I love the television procedural. It’s a stalwart of the medium, a type of storytelling that understands TV’s inherent episodic structure and fills it keenly. It’s comfort food of the sturdiest order. When a good chef prepares it, as they did in shows like “Homicide: Life on the Street,” “Law & Order,” “The X-Files” and “Poker Face,” it’s good for the gut, head and heart. And as our examples of “prestige television” lean more into ultra-serialization and movie-sized stories stretched into limited series, I yearn for the procedural’s self-contained taste.
I came into “Found” ready to love. But you can’t serve me burnt leftovers and expect me to compliment the chef.
The premise of the NBC drama is simple, as it should be. Gabi Mosely (Shanola Hampton) leads an independent team of crisis managers/investigators/vigilantes with an intently focused goal: finding missing people. Her crack squad has archetypes like a “Mentalist”-esque observer and deducer of human behavior (Kelli Williams), and she butts up against archetypical members of the system, like the brooding detective/ex-lover (Brett Dalton).

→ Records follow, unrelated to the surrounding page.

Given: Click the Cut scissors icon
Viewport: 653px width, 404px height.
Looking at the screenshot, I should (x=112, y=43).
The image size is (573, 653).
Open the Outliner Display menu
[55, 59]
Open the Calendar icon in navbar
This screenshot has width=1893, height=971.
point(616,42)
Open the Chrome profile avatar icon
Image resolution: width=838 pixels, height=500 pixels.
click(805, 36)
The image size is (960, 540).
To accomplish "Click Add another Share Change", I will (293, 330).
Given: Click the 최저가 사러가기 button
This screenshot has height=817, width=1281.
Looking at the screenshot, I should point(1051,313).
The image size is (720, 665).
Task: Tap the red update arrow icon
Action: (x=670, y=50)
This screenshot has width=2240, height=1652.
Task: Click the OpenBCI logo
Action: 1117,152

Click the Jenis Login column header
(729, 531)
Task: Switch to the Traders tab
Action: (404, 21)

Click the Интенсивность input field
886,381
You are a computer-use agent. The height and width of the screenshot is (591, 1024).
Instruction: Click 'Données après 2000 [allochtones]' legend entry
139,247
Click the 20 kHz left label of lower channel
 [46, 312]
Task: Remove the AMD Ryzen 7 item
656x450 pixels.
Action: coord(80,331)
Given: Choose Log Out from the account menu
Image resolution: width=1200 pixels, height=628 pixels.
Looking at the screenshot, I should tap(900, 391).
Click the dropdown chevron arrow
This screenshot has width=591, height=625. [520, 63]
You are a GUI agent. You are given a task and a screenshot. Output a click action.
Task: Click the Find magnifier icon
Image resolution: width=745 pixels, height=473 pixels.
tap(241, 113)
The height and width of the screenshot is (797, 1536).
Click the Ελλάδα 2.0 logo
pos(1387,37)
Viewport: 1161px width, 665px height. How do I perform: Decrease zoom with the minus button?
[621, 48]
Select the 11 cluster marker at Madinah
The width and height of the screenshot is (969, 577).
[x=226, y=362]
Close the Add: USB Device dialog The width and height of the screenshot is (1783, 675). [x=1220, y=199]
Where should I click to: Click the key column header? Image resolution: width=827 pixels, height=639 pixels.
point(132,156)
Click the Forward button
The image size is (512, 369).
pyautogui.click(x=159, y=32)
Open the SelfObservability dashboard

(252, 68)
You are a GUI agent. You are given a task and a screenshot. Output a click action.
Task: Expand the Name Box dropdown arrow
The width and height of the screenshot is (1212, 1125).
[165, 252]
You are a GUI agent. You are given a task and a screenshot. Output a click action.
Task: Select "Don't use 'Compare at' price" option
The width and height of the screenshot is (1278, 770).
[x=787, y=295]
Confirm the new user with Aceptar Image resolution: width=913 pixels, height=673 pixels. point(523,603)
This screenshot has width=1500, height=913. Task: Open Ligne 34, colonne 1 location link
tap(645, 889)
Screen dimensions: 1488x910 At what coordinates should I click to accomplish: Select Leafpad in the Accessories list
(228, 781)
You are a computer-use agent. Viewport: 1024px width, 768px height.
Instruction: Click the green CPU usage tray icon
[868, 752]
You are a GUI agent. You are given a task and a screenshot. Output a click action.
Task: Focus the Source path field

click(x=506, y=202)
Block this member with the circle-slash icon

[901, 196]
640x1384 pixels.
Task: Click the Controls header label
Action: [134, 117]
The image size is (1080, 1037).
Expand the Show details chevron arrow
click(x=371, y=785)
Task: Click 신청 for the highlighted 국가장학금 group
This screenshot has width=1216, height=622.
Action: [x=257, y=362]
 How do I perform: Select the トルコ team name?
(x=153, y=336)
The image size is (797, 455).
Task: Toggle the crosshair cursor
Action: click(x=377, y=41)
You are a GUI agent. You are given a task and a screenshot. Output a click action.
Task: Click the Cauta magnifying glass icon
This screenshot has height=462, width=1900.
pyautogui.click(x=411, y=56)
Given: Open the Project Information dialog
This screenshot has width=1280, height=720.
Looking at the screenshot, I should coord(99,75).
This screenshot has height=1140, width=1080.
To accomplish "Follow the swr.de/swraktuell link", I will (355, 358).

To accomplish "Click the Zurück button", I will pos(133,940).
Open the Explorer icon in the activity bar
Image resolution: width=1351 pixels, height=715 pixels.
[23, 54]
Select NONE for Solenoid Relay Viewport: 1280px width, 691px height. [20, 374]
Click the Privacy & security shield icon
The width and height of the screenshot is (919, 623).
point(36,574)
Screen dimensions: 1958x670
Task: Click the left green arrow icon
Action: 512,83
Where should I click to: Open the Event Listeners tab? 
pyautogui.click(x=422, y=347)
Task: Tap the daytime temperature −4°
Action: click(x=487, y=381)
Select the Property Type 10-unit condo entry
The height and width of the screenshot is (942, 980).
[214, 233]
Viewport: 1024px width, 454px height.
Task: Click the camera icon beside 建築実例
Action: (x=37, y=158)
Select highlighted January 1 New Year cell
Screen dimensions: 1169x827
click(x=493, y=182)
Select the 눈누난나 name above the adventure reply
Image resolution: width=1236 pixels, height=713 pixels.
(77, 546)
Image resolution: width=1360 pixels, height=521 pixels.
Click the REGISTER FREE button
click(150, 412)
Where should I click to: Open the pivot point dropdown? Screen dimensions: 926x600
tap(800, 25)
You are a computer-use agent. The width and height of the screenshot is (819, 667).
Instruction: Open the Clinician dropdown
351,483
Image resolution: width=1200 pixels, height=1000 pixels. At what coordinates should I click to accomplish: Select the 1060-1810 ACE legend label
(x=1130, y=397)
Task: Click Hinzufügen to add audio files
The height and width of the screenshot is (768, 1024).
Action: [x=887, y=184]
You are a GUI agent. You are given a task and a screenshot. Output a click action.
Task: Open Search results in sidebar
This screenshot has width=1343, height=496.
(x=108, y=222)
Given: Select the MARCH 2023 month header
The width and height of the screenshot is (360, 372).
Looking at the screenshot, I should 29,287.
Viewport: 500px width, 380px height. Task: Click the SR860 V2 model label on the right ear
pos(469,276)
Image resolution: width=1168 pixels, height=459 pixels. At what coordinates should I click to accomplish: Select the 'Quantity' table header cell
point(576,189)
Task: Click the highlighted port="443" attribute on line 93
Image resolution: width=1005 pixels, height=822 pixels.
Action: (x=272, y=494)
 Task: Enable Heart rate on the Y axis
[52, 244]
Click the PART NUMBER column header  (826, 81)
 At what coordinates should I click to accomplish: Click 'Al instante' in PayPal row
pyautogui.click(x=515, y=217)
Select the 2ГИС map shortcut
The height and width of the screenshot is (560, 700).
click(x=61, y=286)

Gabi’s relentless drive stems from personal trauma; she was a victim of kidnapping herself, having been held captive in her teenage years by the pretentiously evil Sir (Mark-Paul Gosselaar, flailing). But this past trauma keeps poking its way through the present, thanks to what some might call a “twist,” others might call “the premise of the show,” and everyone would call “a rip-off of ‘The Silence of the Lambs.’” Can Gabi save those she needs to while harboring her personal demons and devilish decisions?
Well, in the first five episodes available for review, the answer is unequivocally “yes.” Unlike the glory days of “L&O,” “Found” is not interested in complication beyond the surface. This is a show about superheroes saving the day, and it will sacrifice any sense of suspense or surprise to sprint toward that foregone conclusion. Comforting? In the most technical definition of the word, sure. Interesting? Never!
Evoking the tropes of superhero storytelling wasn’t hyperbole, I promise. Gabi isn’t the only member of the team with a traumatic backstory that neatly makes her the only champion up for the job. In fact, literally every member of the team has dealt with abduction and captivity in their past, an aggressively contrived, unfortunately foundational decision that results in countless gooey revelations, all of which are dulled by the fact that they’re all going through it like dominos on an assembly line. It’s a flattening of trauma into digestible motivation and toxic positivity. Couple that with the show’s predilection for Joss Whedon-esque quips and stabs at action choreography (I told you it was a superhero story!), and “Found” stumbles into tasteless exploitation enough to cause ironic detachment and discomfort.
All of this reminds me of the later, worse seasons of “Law & Order: Special Victims Unit.” Eschewing its flagship show’s emphasis on grounded-feeling casework over heightened character motivation, “SVU” has become a soapy mess, foregrounding its detectives’ baggage at every moment, turning its so-called “special victims” into generic fodder for the more important motivations and decisions of its real heroes. “Found” seems to have grabbed the ball from this era of “SVU,” and I can only tremble in fear as it rushes toward whatever end zone that leads to.
Bright spots are few, but let’s highlight them anyhow. The aforementioned Williams works through her clichéd character (who is textually referred to by her teammates as a “superhero” with “superpowers”!) to find emotion behind the eyes, layers to sift through, and authenticity in the face of broadly phony story moves. And Arlen Escarpeta runs away with the soul of the show. As an agoraphobic techie who is, by necessity of the show, forced to Zoom into more than half of his scenes, Escarpeta is given many hurdles. But he leaps over them effortlessly, playing the role with a welcome sense of ease, offering the chance for audiences to open up to him rather than shoving his choices in our face.
While it’s shamelessly didactic, I applaud show creator Nkechi Okoro Carroll’s (“All American”) spotlighting and humanizing of marginalized individuals. From queer Black folks to sex workers to undocumented immigrants, “Found” demands its characters and viewers accept the type of people society often wants to paint as unacceptable – not to mention its feisty jabs at the police-industrial complex. Do I wish these points were made in ways other than scenes of heroes standing around a conference table spouting statistics and talking points? Perhaps. But one of network TV’s most underrated powers is to offer social progression in the candy of mass-marketed entertainment, and I’m genuinely comforted to see “Found” continue that tradition.
If you need a laundry-folding show, “Found” — with its subtext-free dialogue, attention-forcing tone shifts and hamfistedly telegraphing music choices — is functional. It will do all the work for you, giving you ample room to let your mind wander to the creases of your slacks, never needing to worry that you didn’t juice all you could from an episode.
But I think that every type of art form, even a workhorse like the network TV crime procedural, deserves more effort and more respect for its audience than what this show is willing to offer. There’s still gold in them hills, they just didn’t care to look for it.
“Found” premieres Tuesday, Oct. 3, at 10 p.m. ET/PT on NBC.